I recognized that look, because I see it in our athletes in the midst of competitioon.That look of joy is one you only really see in theater and sports. But it does us good to get to witness it. Maybe it will rub off, even.
One of the things that makes The Greatest Showman attractive is the joy with which the performers deliver it. The songs certainly have the energy to set them up for that, and the storyline is joyful even despite the challenges characters face. Since the actors are playing performers, they have not only the freedom but the mandate to depict the joy of performing as an expression of the best possible versions of themselves.
Making movies is, I bet, pretty soul-sucking, tedious work. I spent an entire 8-hour day once filming a 30-second commercial, and I was ready to crawl into a hole at the end of that day. But there are a couple of videos released by 20th Century Fox in promotion of the movie that show the joy-behind-the-joy.
Look at this one. Focus on the guy who stands up to sing the second verse, just as an example.
Do something that makes you feel like it looks like that guy feels.
Here’s another great one. I like the woman who looks like she’s standing on a table belting it out, but when Benj Pasek high-fives Hugh Jackman, you see the joy of someone who knows he’s birthed a project that’s going to get green-lit.

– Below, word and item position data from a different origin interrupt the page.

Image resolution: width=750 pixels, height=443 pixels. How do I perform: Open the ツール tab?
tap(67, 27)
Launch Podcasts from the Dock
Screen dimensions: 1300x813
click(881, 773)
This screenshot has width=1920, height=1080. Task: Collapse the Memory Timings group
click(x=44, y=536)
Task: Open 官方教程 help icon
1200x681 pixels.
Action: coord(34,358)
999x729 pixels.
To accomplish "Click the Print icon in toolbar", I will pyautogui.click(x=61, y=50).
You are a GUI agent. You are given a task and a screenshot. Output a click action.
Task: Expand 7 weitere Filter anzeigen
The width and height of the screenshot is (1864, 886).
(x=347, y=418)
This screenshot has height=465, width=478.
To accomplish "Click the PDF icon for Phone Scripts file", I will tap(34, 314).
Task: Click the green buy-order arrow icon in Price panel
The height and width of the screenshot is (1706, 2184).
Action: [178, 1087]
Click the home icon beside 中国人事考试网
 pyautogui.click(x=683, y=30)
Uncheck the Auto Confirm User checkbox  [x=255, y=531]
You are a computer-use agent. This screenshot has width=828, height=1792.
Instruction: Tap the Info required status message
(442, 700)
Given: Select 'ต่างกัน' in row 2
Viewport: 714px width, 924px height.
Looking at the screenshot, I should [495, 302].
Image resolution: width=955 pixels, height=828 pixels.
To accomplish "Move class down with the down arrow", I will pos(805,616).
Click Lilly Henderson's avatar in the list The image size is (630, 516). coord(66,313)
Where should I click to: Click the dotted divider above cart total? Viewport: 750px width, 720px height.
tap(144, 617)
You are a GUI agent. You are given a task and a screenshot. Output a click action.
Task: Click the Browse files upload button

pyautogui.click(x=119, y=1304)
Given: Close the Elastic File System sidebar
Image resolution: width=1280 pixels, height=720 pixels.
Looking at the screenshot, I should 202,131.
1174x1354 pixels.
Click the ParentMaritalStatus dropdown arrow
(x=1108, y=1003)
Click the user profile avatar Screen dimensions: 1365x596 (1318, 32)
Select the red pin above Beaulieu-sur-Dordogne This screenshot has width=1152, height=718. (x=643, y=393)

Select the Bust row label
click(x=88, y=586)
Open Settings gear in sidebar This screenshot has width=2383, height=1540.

What faith brings to this discussion is this: We make the claim that the highest joy you can feel, the best-possible-best-possible-version-of-yourself, is in fulfilling the role God has in mind for you to love Him and the people he puts in your path as much as you possibly can, and use what gifts you’ve been given to their fullest. What we say we believe is that there are lots of other ways to be joyful, and they are wonderful, but they exist to give us a hint of a more perfect joy that comes from soaking in the love of the divine Lover.
We say that we believe that. It’s pretty rare that we live that way, though. Instead, we spend a lot of time talking down the lesser joys, pooh-poohing and tsk-tsking silliness rather than offering an even more joyful presence to the world.
It would be great, instead, if we worked on choosing the joy before us and striving for the joy we were made for.